FIREFLY AEROSPACE INC (FLY)
Sector: Industrials
2026 Annual Meeting Analysis
FIREFLY AEROSPACE INC · Meeting: June 4, 2026
Directors FOR
1
Directors AGAINST
1
Say on Pay
AGAINST
Auditor
FOR
Director Elections
Election of Directors
Against Analysis
Jason Kim joined as CEO and director in October 2024, so his tenure is under 24 months; however, as the sitting CEO and executive director he bears direct responsibility for company performance, and the stock has lost 27.6% while the broader industrials sector (XLI) gained 79.5% over three years — a gap of 107 percentage points, far exceeding the 30-point trigger threshold for companies with negative stock returns — and no longer 5-year track record exists to soften this judgment.
For Analysis
Kevin McAllister joined the board in August 2025 in connection with the IPO, meaning his tenure is under 24 months as of the June 2026 meeting date, which exempts him from the stock performance trigger; he brings deep aerospace industry experience as a former CEO of Boeing Commercial Airplanes and senior executive at GE Aerospace, and no other policy concerns (overboarding, attendance, independence issues) are present.
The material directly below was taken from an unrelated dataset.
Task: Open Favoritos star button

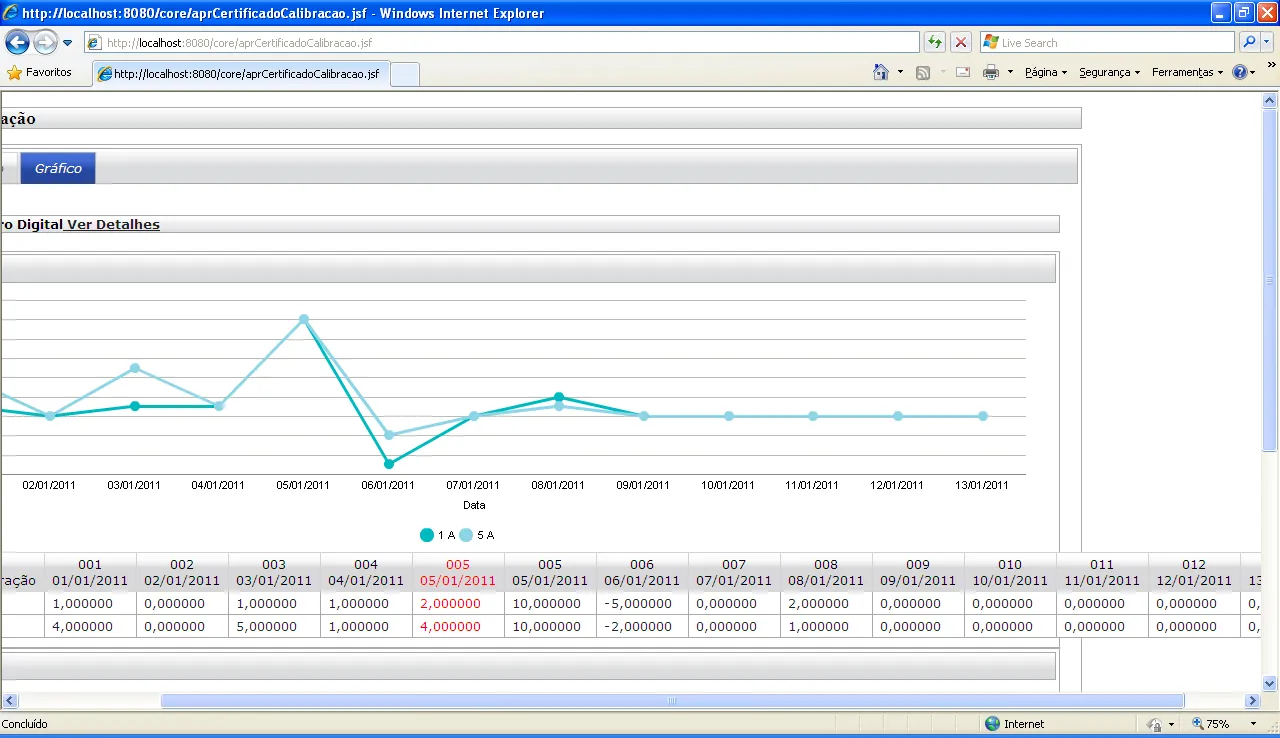Action: coord(40,72)
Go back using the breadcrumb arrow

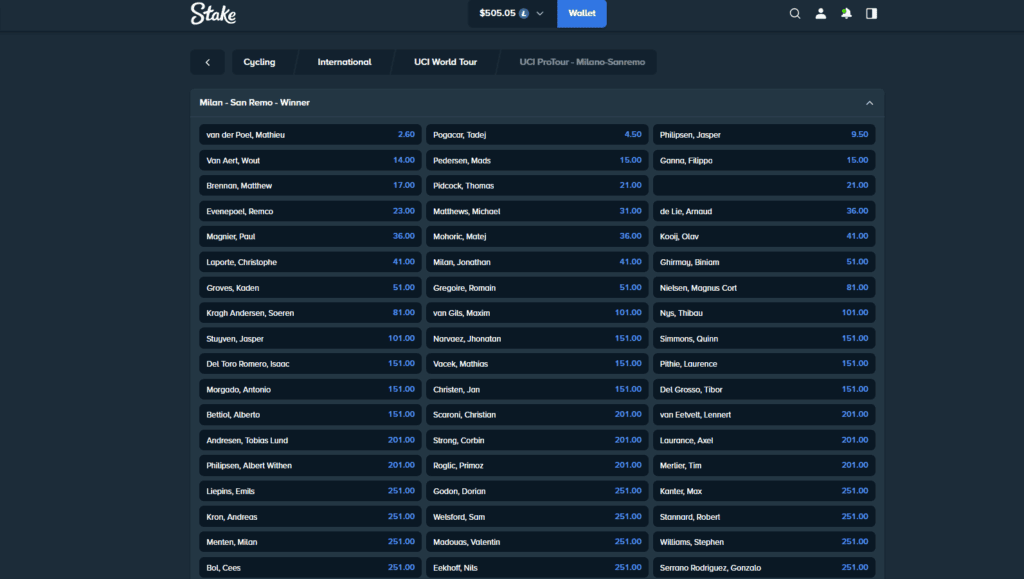(x=207, y=61)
Two Class I directors are up for election to three-year terms. Kevin McAllister receives a FOR vote as a newly appointed director within the 24-month exemption window with strong relevant aerospace experience. Jason Kim, the sitting CEO and executive director, receives an AGAINST vote due to severe stock underperformance — the company's shares are down 27.6% while the XLI industrials ETF benchmark is up 79.5%, a gap of 107 percentage points that far exceeds the 30-point policy threshold for companies with negative absolute returns; no mitigating 5-year track record exists since the company only recently went public.
Say on Pay
✗ AGAINSTCEO
Jason Kim
Total Comp
$38,219,515
Prior Support
N/A
CEO Jason Kim received total compensation of approximately $38.2 million in 2025, dominated by a single large stock award of over $36 million reported all at once — a level that appears far above what a typical Industrials CEO at a $7 billion company would be expected to earn. The annual bonus for 2025 was paid on a purely discretionary basis with no pre-established performance targets, meaning there were no clear, measurable conditions tying the bonus to company results — this is effectively fixed pay disguised as variable pay. Most critically, the stock has declined 27.6% over the measurement period while the XLI industrials benchmark gained 79.5%, a gap of over 107 percentage points, meaning shareholders have lost significant value while executives received above-market compensation, representing a fundamental failure of pay-for-performance alignment.
Auditor Ratification
✓ FORAuditor
Grant Thornton LLP
Tenure
N/A
Audit Fees
$2,146,000
Non-Audit Fees
$172,000
Non-audit fees (tax services of $172,000) represent approximately 8% of audit fees ($2,146,000), well below the 50% threshold that would raise independence concerns; auditor tenure is not disclosed in the proxy so the tenure trigger cannot fire; Grant Thornton is a large national firm appropriate for a $7 billion market cap company; no material restatements are noted.
Overall Assessment
The 2026 Firefly Aerospace annual meeting presents two standard proposals — director elections and auditor ratification — but no formal Say on Pay vote appears on the ballot (this is the company's first annual meeting following its August 2025 IPO and no advisory vote on compensation is listed in the proxy's voting items). The key governance concern is severe stock underperformance — shares down 27.6% against a sector benchmark (XLI) that gained 79.5% — which warrants an AGAINST vote on CEO Jason Kim as a director; Kevin McAllister and the auditor ratification both receive FOR votes.